Anyway, I tell you this not to try and elicit sympathy but to explain why this email may be badly formatted (I left my laptop charger in the office so am writing this on my phone). I also cannot rule out this being very badly written due to brain fog - but promises of weekly content must be kept.
Stuck alone in my flat, I have been going slowly and inelegantly mad - saved only from complete insanity by finding some very good new podcasts this week. So here they are:
Series
The Content Mines
Hosts Ryan and Luke discuss things that are on the internet this week. That’s basically it, but the conversations are funny and backed up with the type of research that actually allows you to understand the infrastructure behind what surfaces on your timeline. A lot of internet culture podcasts don’t really add value beyond summarising social media trends but this one really does.
Start anywhere, but having binged my way through a whole load of episodes this week I particularly liked:
The future of everything is automated landlordism (a look at the odd world of the online hustle bro - those weird youtubers who occasionally pop up telling you to become a landlord or whatever)
The origins of no bed frame guy (a critical examination of the meme which asks why single men in their twenties do not have bed frames)

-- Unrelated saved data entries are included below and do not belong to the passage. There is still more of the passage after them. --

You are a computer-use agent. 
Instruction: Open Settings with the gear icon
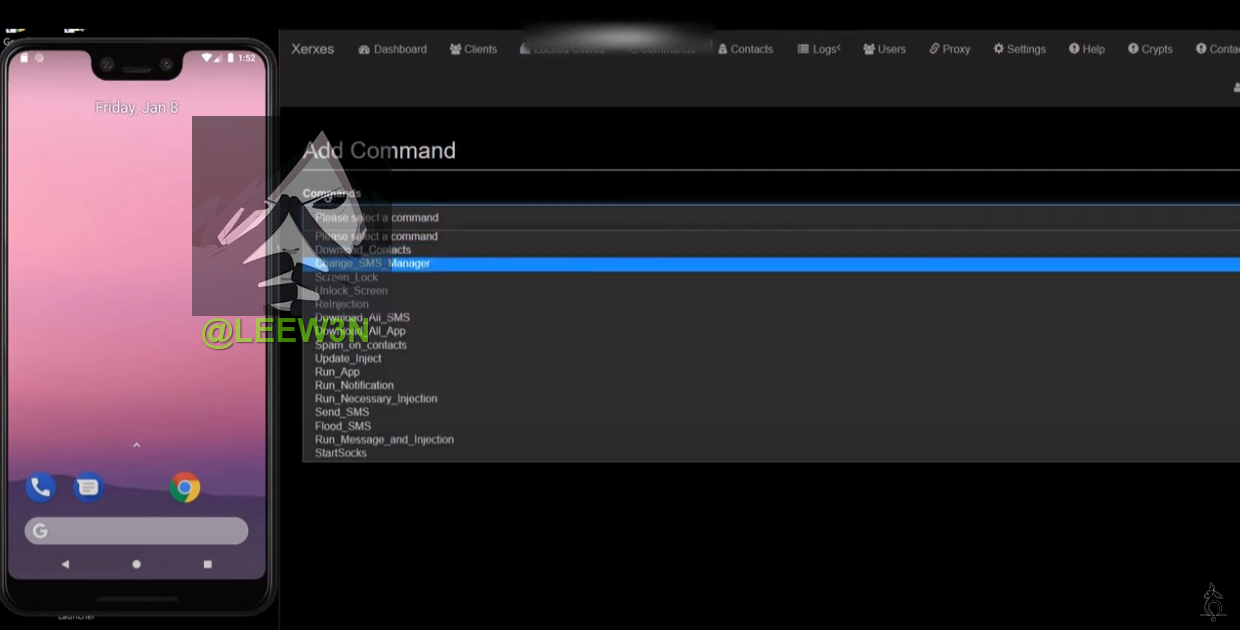click(x=1019, y=49)
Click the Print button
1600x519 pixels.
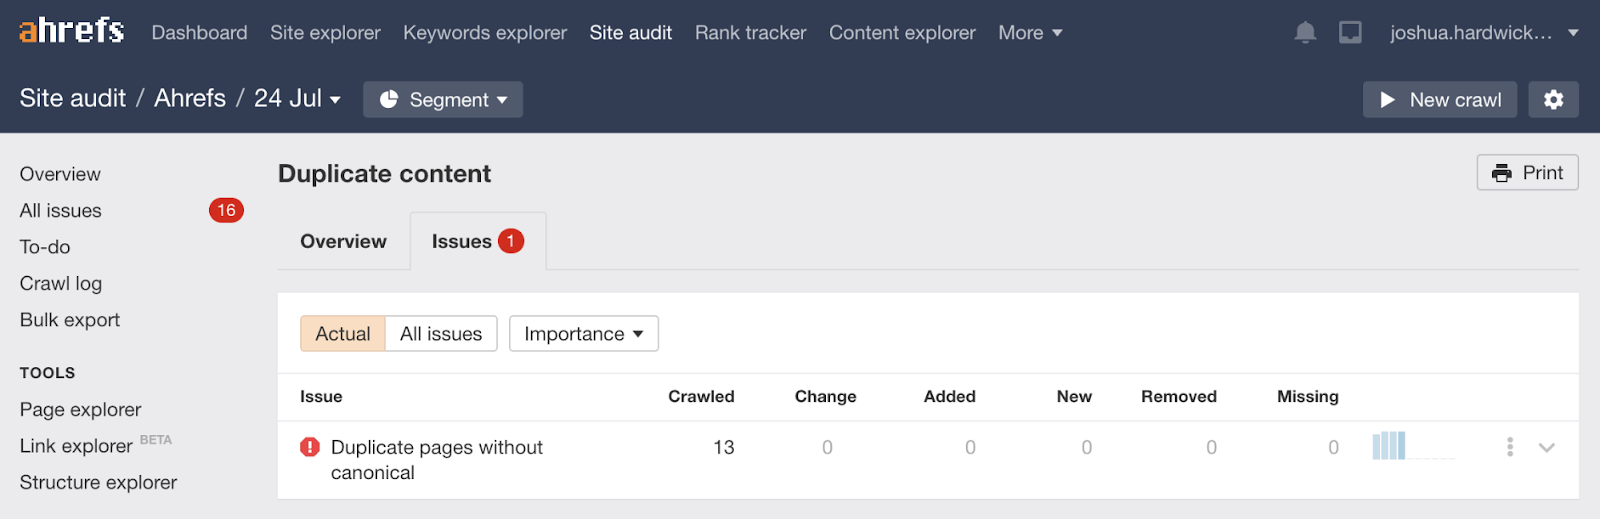click(x=1527, y=173)
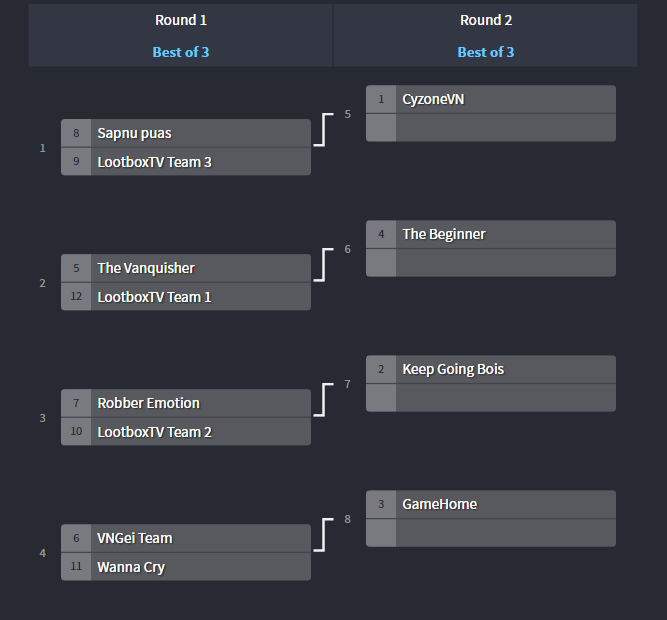This screenshot has height=620, width=667.
Task: Select LootboxTV Team 3 entry
Action: (186, 162)
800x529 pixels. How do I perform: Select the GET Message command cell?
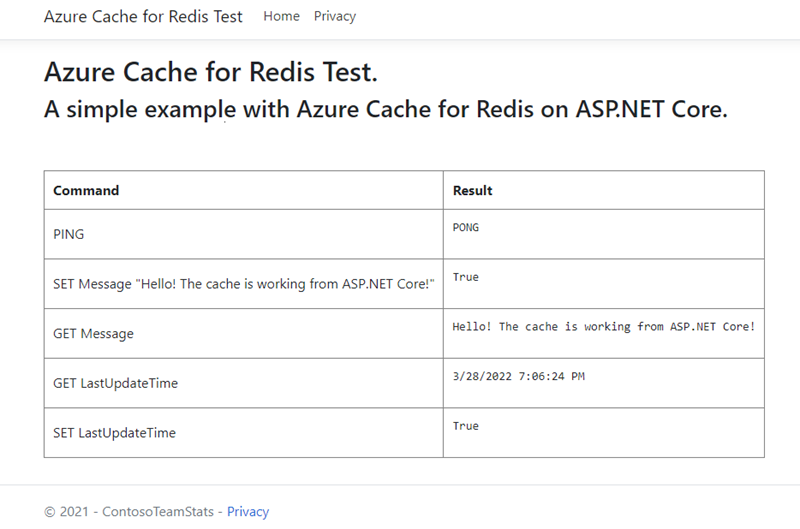pyautogui.click(x=93, y=333)
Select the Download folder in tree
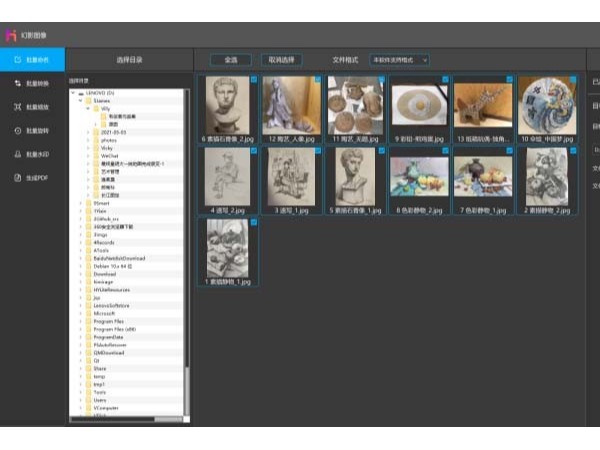Viewport: 600px width, 450px height. 104,274
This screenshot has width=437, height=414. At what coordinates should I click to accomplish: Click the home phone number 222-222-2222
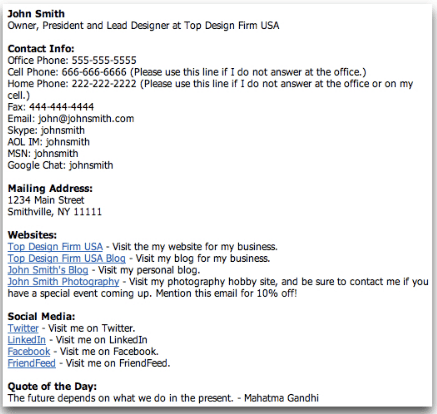[x=104, y=84]
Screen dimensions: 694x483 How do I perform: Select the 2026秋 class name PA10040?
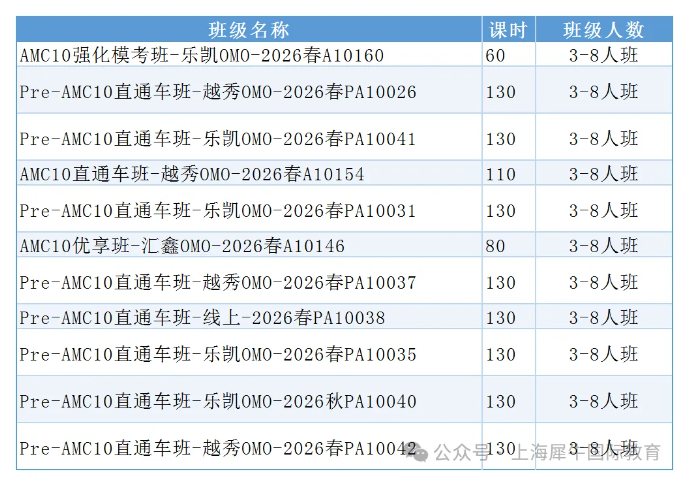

West Elm Caleb and the TikTok stampede (West Elm Caleb is a whole wild ride in itself, but I particularly enjoyed this episode for Sam (English) trying to explain partygate to Ryan (American). Really throws the utter madness of the whole thing into sharp relief.)
Episode
McCarthyism: how one grifter still poisons America, Origin Story, Podmasters
Only one episode so far but this feels really promising. The premise is that each week the hosts will take a word or concept that is thrown around a lot in political conversations and has basically lost all meaning. They look at the history of it and what it actually means in the present day. This week was McCarthyism. I learned a lot that I didn’t know about McCarthy, and they do a really good job of showing historical cause and effect and the longer term repercussions of the events they discuss. Smart, thoughtful, really well researched.
Something Topical
Elis James and John Robins, 5Live
This is in no way topical, but I don’t have a good topical recommendation this week and my excuse is this: sitting alone in my flat (something I almost never do unless compelled by the government or viral plague) has reminded me of how great audio is for company. Which in turn reminded me of this podcast which I have basically used to get through every remotely difficult thing that has happened in my life since I discovered it.
If you are feeling down and faced with hours staring into the void of your own brain, I cannot recommend this podcast highly enough. Basically just two really nice funny people talking to each other. It is riddled with in jokes so may take a while to get into - but sit with it because it is so worth it.
It is immensely soothing. Plus there are hundreds of episodes available, and if you finish all the BBC ones (which I have, twice) there is a further archive from their time on Radio X. Brace for the cliche: this is the chicken soup of podcasts.